Justice Heather Perkins-McVey, the presiding judge over the trial, decided that a five-page document — which initially was essentially fully redacted by the prosecution and sought by the two defence teams to be revealed — should be fully disclosed to them.
The document relates to the loss of data on two Ottawa Police Service (OPS) officers' work phones, following what the two officers said was a software upgrade on their devices.
Both officers work with the Police Liaison Team (PLT), a group of officers who deal with stakeholders to coordinate security and public safety matters during "special events". PLT officers communicated and coordinated with Barber during the Freedom Convoy demonstration, and the two officers in question — Consts. Nicole Bach and Isabelle Cyr — were invited as witnesses in the trial by the prosecution.
The Crown described the document as "inadvertently" coming into their possession over the course of its collection of information, and that therefore the document was not its to disclose to the defence teams. It further advised the defence teams to submit a third-party application to obtain the document, which allows the judge — if they decide — to review documents held by third-parties to determine relevance to a case while taking into consideration privacy considerations.
The defence said the Crown's possession of the document made it subject to first-party disclosure requirements, regardless of the Crown's claim that the document was acquired "inadvertently." The judge agreed with the Crown's claim that the document maintained third-party status, and upon reviewing it, decided it was relevant and should be fully disclosed to the defence teams given their earlier submission of a third-party application for its disclosure.
A second document, an email chain between OPS PLT officers, is also redacted by the prosecution and sought for full disclosure by the defence counsels. The Crown stated that the OPS' legal department claimed solicitor-client privilege over the email chain, and that as such the email chain should remain undisclosed.
The defence lawyers countered that the email chain does not include lawyers as either recipients or senders, and therefore is not shields from disclosure via solicitor-client privilege.

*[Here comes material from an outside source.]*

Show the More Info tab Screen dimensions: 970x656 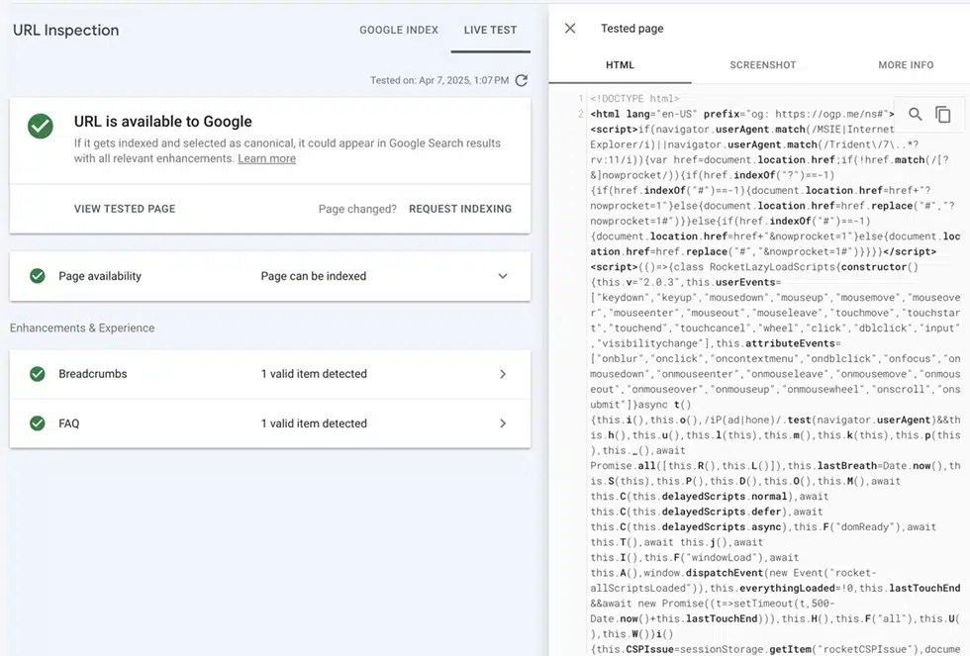click(906, 65)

The Crown said the emails contain information and guidance from the OPS' legal department for the officers, communicated by the officers amongst themselves, and should therefore be protected by solicitor-client privilege.

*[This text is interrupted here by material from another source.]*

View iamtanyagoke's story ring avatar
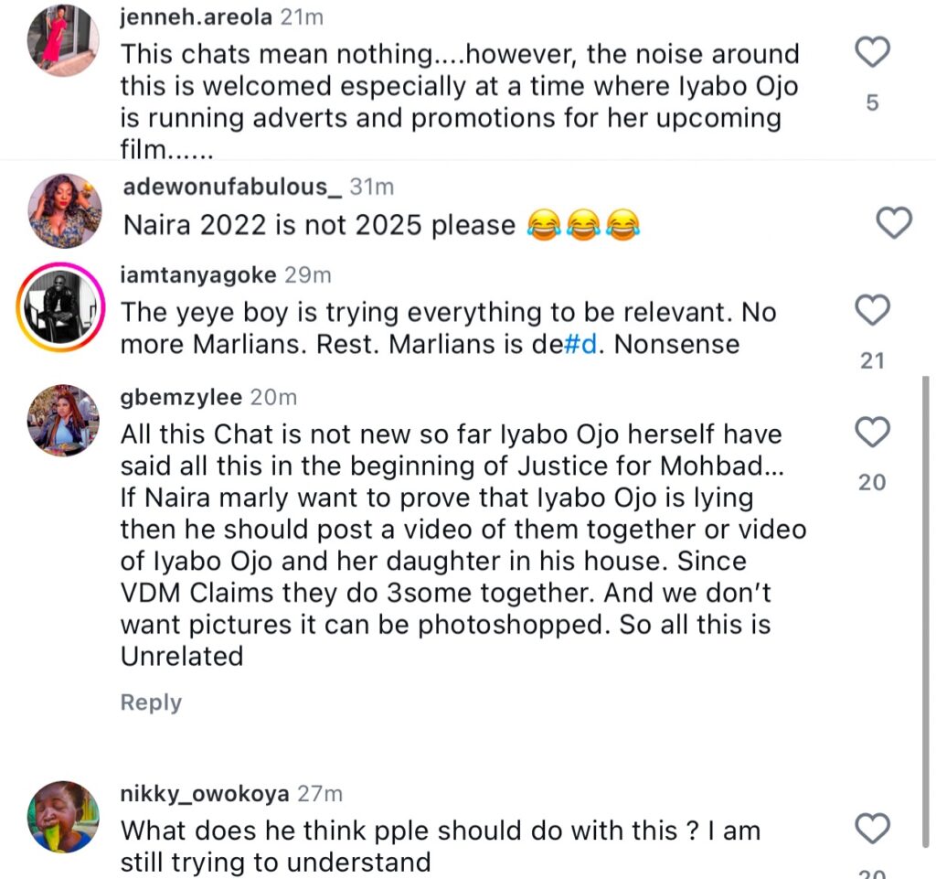Image resolution: width=936 pixels, height=879 pixels. click(x=63, y=307)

Justice Perkins-McVey said there have been instances where solicitor-client privilege was applied to communications not directly involving lawyers as parties, but abstained from issuing a ruling on this disclosure dispute during the day's proceedings.
The judge said she needs more time for "careful consideration" of the disclosure dispute given what she described as a sacrosanct and bedroom legal principle of solicitor-client privilege.

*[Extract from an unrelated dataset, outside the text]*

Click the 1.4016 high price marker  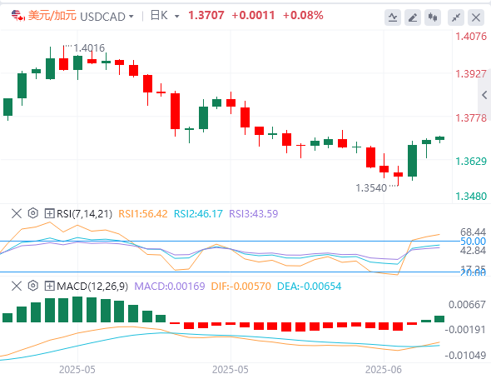[x=89, y=48]
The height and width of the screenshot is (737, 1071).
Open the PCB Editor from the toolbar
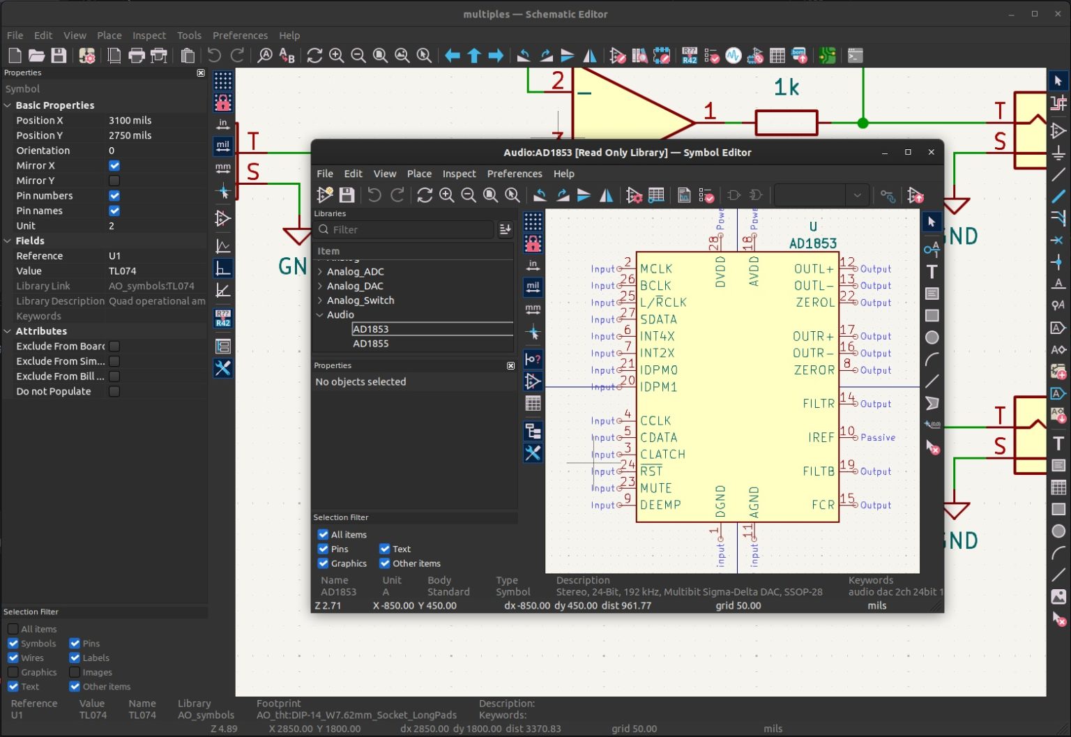point(827,56)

Lawrence Greenspon, Lich's defence counsel, told Rebel News that he hopes the judge will quickly issue her decision on the disclosure dispute regarding the email chain. He said he and his counterpart, Diane Magas, who is representing Chris Barber, do not wish to proceed with cross-examination of Const. Jordan Blonde, an OPS officer who directly dealt with the Freedom Convoy demonstration in several capacities in his work, until the judge determines what, if anything, she will disclose from the OPS PLT email chain.